I 3 casi più eclatanti e provocatori sono stati:
l’uccisione del generale Qasem Soleimani nel 2020, con annesso siparietto con gli USA su di chi fosse il “merito” dell’assassinio;
l’attentato di gennaio a Teheran durante la cerimonia di commemorazione di Soleimani, che ha causato oltre 100 morti;
il bombardamento ad inizio mese a Damasco del consolato dell’Iran, in cui hanno perso la vita 13 persone.
Nonostante il superamento della “linea rossa” da parte d’Israele, diplomatica e militare, nessun paese occidentale ha condannato tali azioni.
Se per i casi precedenti la scelta è stata quella di non rispondere alle provocazioni, con l’attacco all’ambasciata su suolo siriano l’Iran si è trovata nella posizione di non poter rimanere, ancora, indifferente.
Un attacco dimostrativo è stato eseguito nella sera del 13 Aprile con missili balistici e droni su obiettivi militari di Tel Aviv e Gerusalemme. Parliamo di “dimostrazione” perché nessun attacco pensato per annichilire viene “pre-annunciato”, soprattutto nei cieli più controllati del mondo con il famigerato Iron Dome israeliano, che finora ha quasi completamente respinto l’azione.
L’attacco è stato così commentato dai diplomatici iraniani all’ONU tramite il social X:
“Condotta sulla base dell’articolo 51 della Carta delle Nazioni Unite relativo alla legittima difesa, l’azione militare dell’Iran è stata una risposta all’aggressione del regime sionista contro le nostre sedi diplomatiche a Damasco. La questione può dirsi conclusa. Tuttavia, se il regime israeliano dovesse commettere un altro errore, la risposta dell’Iran sarebbe notevolmente più severa. È un conflitto tra l’Iran e il regime canaglia israeliano, dal quale gli Stati Uniti DEVONO STARE LONTANI!”

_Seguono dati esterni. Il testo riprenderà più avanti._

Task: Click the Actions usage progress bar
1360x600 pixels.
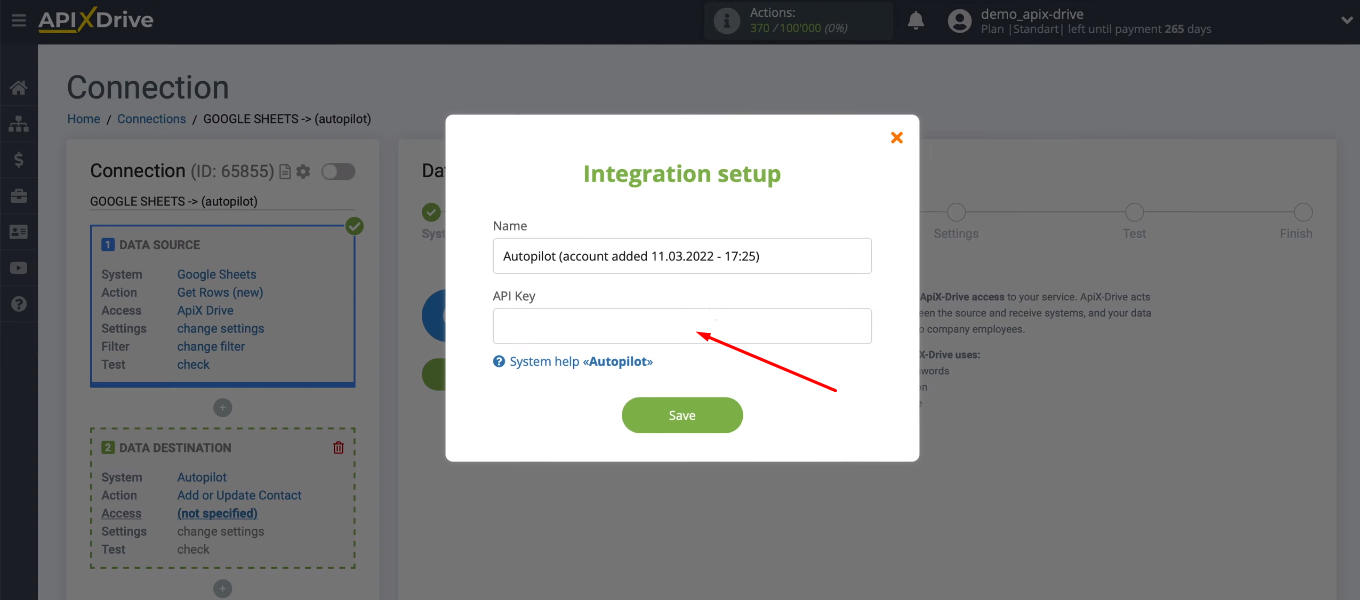Action: (797, 20)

Ovviamente, l’occidente ha prontamente condannato l’Iran.
Netanyahu e Israele cercano l’escalation nella zona mediorientale per coinvolgere direttamente USA e NATO nel conflitto, parimenti, gli Stati Uniti cercano di attivare quell’effetto domino che passando per l’Iran e poi attraverso la Russia, arrivi fino all’obiettivo militare principale, che è e rimane lo scontro con la Cina.
In queste prossime ore osserveremo se l’occidente utilizzerà anche questo evento indotto per giustificare le proprie ingerenze, nella certezza che verrà comunque utilizzato come prossimo tema di disinformazione e propaganda per prepararci ad accettare l’ormai folle riarmo e prossima entrata in guerra.